### Collected data rows
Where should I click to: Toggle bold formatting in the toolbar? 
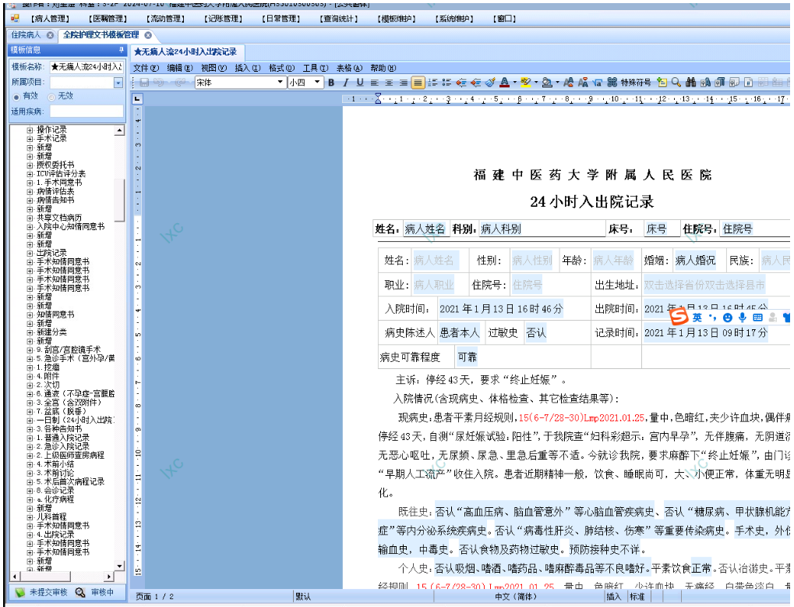pos(331,83)
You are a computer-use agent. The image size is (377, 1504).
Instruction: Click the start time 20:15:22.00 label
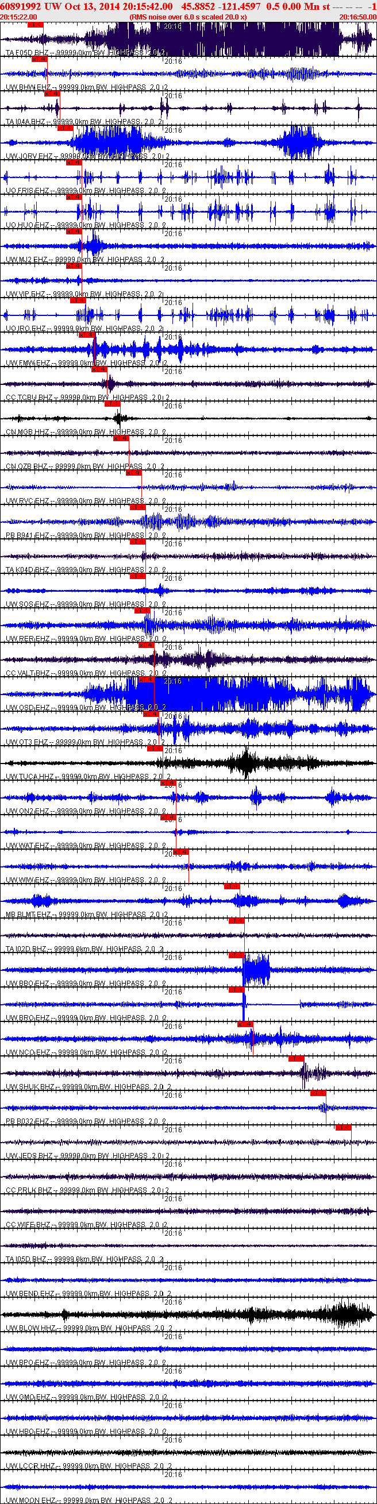click(x=19, y=17)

### Challenge
Recast the rows from the line containing "You are a computer-use" through the end of the rows as a two-column CSV with the columns request and answer: one row per request, each value in a single quoted field, line breaks replaced by spaces, and the pictures left out.

### Written solution
request,answer
"You are a computer-use agent. The image size is (377, 1504). Instruction: Click the start time 20:15:22.00 label","click(x=19, y=17)"